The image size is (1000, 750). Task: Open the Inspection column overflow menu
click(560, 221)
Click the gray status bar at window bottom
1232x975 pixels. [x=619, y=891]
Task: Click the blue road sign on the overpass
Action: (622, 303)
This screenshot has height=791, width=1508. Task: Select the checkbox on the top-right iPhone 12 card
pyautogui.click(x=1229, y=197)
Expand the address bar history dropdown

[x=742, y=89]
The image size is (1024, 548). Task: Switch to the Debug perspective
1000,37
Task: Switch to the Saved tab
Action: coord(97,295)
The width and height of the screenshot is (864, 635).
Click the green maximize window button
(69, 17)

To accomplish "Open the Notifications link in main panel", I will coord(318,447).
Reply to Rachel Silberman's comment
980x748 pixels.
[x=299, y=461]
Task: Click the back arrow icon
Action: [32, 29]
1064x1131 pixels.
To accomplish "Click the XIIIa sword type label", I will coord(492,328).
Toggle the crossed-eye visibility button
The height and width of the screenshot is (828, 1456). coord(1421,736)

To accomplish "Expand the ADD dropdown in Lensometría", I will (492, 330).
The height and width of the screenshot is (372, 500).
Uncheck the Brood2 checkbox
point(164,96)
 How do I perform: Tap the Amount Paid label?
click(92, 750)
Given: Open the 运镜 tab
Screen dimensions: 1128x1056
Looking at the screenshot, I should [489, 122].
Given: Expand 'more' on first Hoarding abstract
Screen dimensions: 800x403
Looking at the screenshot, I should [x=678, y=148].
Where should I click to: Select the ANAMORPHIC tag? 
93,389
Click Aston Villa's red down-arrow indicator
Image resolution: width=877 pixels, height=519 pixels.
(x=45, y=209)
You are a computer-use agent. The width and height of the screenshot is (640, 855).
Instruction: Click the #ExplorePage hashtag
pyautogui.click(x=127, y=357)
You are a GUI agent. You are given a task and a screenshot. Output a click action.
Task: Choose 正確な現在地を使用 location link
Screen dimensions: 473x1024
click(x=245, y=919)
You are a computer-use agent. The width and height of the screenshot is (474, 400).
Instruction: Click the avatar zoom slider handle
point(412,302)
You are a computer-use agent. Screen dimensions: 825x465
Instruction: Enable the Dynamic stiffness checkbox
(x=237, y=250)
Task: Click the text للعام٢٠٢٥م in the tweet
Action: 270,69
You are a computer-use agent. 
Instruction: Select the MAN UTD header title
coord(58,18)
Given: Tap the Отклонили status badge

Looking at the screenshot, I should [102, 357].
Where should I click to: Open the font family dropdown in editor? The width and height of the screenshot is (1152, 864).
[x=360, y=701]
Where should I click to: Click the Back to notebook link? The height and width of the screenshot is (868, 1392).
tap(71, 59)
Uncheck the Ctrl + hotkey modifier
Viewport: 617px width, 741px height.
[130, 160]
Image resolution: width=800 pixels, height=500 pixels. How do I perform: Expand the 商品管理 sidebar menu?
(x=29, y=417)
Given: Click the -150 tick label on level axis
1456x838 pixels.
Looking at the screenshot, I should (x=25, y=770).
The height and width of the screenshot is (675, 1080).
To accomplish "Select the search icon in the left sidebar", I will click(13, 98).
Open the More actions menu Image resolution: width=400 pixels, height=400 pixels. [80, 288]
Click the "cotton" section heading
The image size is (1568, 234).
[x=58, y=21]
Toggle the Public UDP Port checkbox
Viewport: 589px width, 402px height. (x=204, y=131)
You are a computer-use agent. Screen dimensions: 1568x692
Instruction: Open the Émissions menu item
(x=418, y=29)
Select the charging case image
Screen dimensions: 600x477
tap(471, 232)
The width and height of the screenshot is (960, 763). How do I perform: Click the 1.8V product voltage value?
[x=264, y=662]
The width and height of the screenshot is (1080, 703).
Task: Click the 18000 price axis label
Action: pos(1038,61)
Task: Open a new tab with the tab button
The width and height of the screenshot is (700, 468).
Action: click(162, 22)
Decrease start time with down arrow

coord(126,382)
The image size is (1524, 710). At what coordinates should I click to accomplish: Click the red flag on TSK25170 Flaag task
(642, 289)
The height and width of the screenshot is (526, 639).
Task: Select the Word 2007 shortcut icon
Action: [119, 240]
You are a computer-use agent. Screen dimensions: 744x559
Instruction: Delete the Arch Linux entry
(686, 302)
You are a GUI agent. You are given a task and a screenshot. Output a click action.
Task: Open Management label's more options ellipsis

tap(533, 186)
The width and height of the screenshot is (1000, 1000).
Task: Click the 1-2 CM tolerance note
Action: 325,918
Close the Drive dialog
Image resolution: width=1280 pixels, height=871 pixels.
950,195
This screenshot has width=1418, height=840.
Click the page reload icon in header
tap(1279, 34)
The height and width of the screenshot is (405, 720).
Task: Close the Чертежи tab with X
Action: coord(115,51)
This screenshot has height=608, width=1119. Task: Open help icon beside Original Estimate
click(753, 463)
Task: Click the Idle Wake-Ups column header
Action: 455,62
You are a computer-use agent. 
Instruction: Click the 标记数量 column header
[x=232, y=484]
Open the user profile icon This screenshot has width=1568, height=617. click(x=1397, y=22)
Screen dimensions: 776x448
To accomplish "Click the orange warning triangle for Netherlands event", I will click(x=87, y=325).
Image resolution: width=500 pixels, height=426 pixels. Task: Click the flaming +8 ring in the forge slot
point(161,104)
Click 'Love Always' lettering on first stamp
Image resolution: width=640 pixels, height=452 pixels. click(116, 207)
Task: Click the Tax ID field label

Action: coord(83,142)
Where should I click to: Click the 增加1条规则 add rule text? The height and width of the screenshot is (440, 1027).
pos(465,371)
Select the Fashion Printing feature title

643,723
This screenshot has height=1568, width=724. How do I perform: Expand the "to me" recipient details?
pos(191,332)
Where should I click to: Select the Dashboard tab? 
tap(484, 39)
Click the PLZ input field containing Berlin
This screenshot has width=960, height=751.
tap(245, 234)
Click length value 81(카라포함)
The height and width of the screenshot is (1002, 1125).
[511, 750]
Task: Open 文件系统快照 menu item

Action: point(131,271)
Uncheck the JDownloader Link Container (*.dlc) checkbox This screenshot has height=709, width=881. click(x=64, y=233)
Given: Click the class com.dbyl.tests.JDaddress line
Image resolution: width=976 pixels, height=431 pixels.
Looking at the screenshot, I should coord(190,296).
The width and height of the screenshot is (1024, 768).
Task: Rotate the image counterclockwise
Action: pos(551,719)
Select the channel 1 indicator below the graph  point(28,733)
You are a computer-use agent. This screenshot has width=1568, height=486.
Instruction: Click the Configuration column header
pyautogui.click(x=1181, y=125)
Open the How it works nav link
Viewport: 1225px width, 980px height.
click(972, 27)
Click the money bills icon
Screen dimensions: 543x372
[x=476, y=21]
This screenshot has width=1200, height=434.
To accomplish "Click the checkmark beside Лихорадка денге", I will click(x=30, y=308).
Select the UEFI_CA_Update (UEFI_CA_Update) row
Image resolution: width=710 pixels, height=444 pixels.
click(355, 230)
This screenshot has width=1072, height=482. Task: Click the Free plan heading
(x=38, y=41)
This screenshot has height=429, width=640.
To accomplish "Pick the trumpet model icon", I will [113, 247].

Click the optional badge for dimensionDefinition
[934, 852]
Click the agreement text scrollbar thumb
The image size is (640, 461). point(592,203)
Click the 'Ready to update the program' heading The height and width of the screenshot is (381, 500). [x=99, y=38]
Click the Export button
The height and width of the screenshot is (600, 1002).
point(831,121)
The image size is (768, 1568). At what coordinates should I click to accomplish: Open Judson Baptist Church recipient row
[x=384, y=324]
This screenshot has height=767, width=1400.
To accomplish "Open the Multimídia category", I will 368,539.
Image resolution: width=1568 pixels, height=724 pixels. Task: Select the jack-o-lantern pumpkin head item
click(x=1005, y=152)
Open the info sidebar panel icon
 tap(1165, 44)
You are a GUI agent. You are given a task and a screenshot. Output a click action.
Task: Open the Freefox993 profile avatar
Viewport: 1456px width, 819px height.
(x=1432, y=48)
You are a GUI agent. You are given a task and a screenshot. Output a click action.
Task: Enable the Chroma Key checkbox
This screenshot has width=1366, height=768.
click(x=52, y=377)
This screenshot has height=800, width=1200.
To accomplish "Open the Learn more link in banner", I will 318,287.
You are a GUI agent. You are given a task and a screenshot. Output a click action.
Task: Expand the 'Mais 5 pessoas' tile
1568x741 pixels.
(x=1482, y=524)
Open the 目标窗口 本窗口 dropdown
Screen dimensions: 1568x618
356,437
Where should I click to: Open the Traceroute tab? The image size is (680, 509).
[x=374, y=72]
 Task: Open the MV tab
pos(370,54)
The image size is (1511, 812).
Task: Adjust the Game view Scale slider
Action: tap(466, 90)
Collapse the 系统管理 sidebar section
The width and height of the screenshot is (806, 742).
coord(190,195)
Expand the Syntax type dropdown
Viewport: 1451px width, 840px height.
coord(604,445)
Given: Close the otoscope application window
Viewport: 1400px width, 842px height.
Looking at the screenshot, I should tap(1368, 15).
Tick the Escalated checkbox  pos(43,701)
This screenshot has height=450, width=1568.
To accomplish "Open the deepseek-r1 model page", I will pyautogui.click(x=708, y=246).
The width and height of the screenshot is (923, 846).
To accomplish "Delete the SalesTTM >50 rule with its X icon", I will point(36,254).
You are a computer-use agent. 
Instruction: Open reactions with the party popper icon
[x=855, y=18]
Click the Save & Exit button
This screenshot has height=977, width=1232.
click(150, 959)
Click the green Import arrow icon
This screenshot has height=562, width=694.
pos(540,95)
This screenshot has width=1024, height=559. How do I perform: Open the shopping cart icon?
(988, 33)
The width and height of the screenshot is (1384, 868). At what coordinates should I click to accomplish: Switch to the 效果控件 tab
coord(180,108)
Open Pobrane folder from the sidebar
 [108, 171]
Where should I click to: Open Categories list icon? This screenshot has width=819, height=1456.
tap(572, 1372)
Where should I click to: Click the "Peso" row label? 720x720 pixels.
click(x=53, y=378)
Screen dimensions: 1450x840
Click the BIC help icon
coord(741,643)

______

• YOUR OBJECTIVE
Output the first line of the entries above and every line after it, exactly as written, ending with the line that contains "Given: Expand 'more'".

• TASK ANSWER
The image size is (1000, 750). Task: Open the Inspection column overflow menu
click(560, 221)
Click the gray status bar at window bottom
1232x975 pixels. [x=619, y=891]
Task: Click the blue road sign on the overpass
Action: (622, 303)
This screenshot has height=791, width=1508. Task: Select the checkbox on the top-right iPhone 12 card
pyautogui.click(x=1229, y=197)
Expand the address bar history dropdown

[x=742, y=89]
The image size is (1024, 548). Task: Switch to the Debug perspective
1000,37
Task: Switch to the Saved tab
Action: coord(97,295)
The width and height of the screenshot is (864, 635).
Click the green maximize window button
(69, 17)

To accomplish "Open the Notifications link in main panel", I will coord(318,447).
Reply to Rachel Silberman's comment
980x748 pixels.
[x=299, y=461]
Task: Click the back arrow icon
Action: [32, 29]
1064x1131 pixels.
To accomplish "Click the XIIIa sword type label", I will coord(492,328).
Toggle the crossed-eye visibility button
The height and width of the screenshot is (828, 1456). coord(1421,736)

To accomplish "Expand the ADD dropdown in Lensometría", I will (492, 330).
The height and width of the screenshot is (372, 500).
Uncheck the Brood2 checkbox
point(164,96)
 How do I perform: Tap the Amount Paid label?
click(92, 750)
Given: Open the 运镜 tab
Screen dimensions: 1128x1056
Looking at the screenshot, I should [489, 122].
Given: Expand 'more' on first Hoarding abstract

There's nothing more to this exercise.